Records START
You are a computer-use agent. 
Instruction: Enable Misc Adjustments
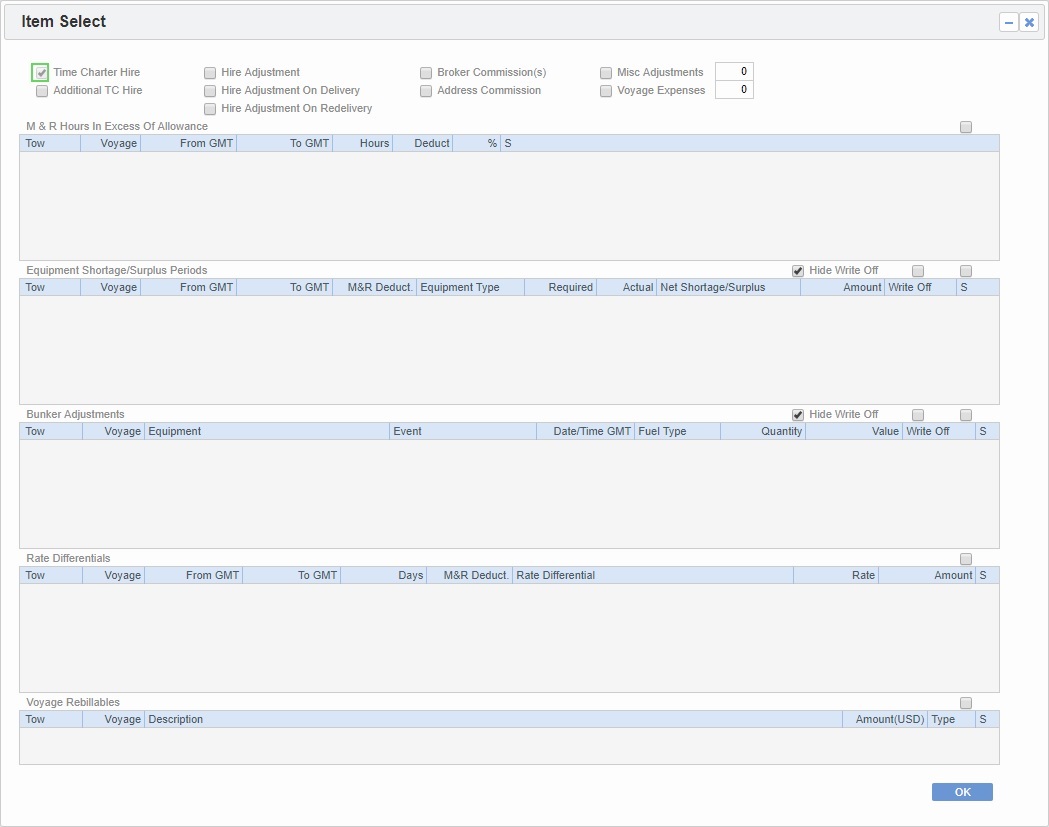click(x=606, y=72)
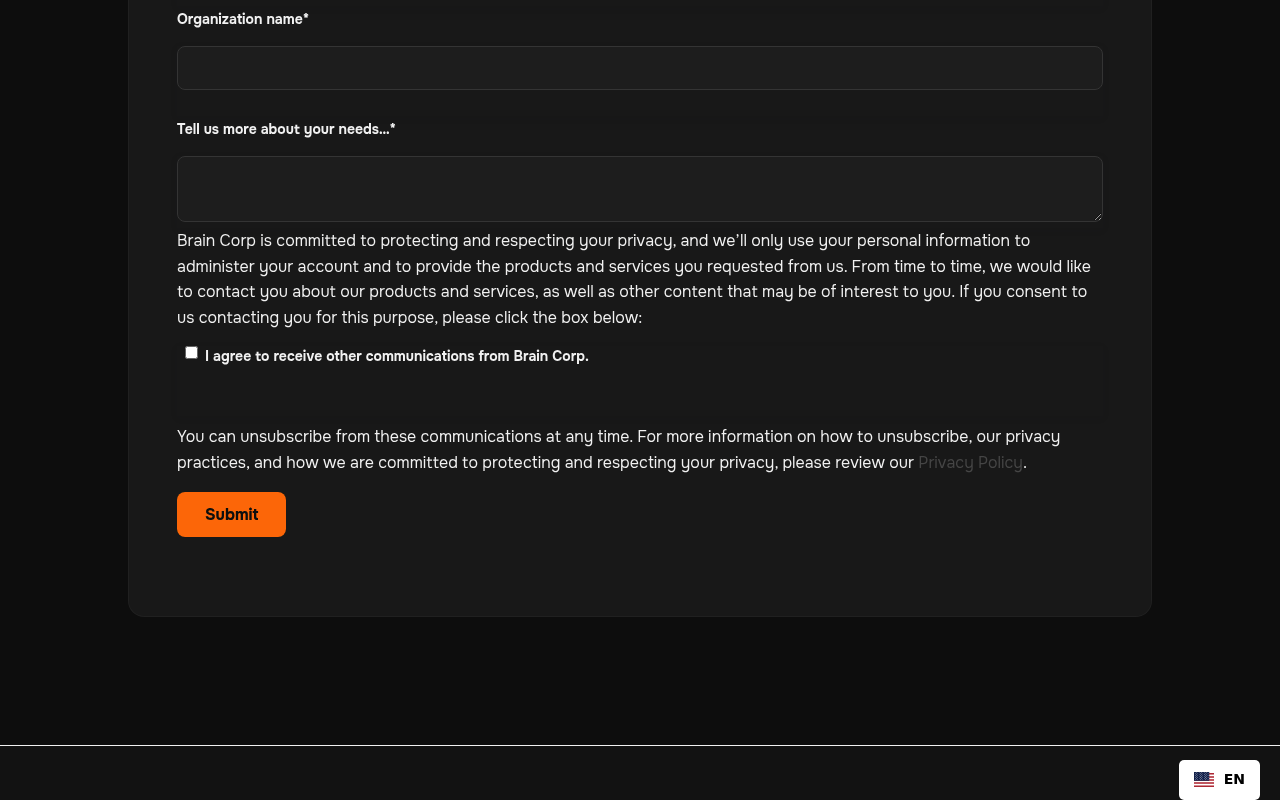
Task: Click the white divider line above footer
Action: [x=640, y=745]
Records END
Retype all of the entries exactly as written, leaving out any images.

§ Result of the exercise
You are a computer-use agent. 
Instruction: Enable Misc Adjustments
click(x=606, y=72)
Task: Click the white divider line above footer
Action: [x=640, y=745]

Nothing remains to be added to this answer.